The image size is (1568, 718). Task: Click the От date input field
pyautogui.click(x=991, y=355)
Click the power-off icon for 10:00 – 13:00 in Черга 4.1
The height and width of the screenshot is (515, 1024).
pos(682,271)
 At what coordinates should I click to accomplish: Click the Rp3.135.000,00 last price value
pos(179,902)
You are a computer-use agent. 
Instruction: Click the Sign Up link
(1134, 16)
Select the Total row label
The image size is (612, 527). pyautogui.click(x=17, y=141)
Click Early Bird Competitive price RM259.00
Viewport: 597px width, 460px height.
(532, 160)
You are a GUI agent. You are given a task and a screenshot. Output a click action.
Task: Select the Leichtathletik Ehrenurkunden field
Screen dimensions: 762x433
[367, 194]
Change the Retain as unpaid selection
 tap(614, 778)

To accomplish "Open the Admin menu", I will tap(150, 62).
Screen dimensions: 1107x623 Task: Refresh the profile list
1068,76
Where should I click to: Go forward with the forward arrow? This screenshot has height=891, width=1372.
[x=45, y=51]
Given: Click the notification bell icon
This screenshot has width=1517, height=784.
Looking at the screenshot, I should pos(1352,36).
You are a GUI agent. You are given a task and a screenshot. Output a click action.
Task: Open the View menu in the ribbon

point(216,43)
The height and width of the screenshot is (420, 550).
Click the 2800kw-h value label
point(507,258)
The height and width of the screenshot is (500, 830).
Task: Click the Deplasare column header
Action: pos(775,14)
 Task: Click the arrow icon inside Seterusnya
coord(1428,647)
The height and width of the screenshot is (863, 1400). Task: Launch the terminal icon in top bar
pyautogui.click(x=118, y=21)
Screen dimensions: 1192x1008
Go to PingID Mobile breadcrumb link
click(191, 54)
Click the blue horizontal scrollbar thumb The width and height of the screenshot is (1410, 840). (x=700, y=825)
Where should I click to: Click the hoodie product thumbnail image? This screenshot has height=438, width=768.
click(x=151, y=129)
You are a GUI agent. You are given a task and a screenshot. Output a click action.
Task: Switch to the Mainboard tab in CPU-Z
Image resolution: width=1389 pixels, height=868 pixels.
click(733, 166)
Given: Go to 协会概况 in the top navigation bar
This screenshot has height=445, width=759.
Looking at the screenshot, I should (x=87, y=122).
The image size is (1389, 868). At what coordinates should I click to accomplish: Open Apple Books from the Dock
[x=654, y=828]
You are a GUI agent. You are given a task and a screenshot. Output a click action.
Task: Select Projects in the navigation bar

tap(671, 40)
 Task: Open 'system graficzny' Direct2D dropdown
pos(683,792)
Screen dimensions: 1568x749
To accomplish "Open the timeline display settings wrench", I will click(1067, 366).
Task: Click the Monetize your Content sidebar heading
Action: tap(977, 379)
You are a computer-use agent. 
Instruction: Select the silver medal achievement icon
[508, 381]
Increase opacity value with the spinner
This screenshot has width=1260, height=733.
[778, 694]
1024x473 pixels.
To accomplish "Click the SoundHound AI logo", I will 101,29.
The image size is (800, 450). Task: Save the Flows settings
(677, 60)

^^^^^^^^^^^^^^^^

DIRECTIONS FOR THIS TASK - Write out everything from the line containing "Click the blue" down to the line containing "pos(683,792)" again, swapping "navigation bar" for "menu bar" and changing nothing else.

RESULT OF THE TASK -
Click the blue horizontal scrollbar thumb The width and height of the screenshot is (1410, 840). (x=700, y=825)
Where should I click to: Click the hoodie product thumbnail image? This screenshot has height=438, width=768.
click(x=151, y=129)
You are a GUI agent. You are given a task and a screenshot. Output a click action.
Task: Switch to the Mainboard tab in CPU-Z
Image resolution: width=1389 pixels, height=868 pixels.
click(733, 166)
Given: Go to 协会概况 in the top menu bar
This screenshot has height=445, width=759.
Looking at the screenshot, I should (x=87, y=122).
The image size is (1389, 868). At what coordinates should I click to accomplish: Open Apple Books from the Dock
[x=654, y=828]
You are a GUI agent. You are given a task and a screenshot. Output a click action.
Task: Select Projects in the menu bar

tap(671, 40)
 Task: Open 'system graficzny' Direct2D dropdown
pos(683,792)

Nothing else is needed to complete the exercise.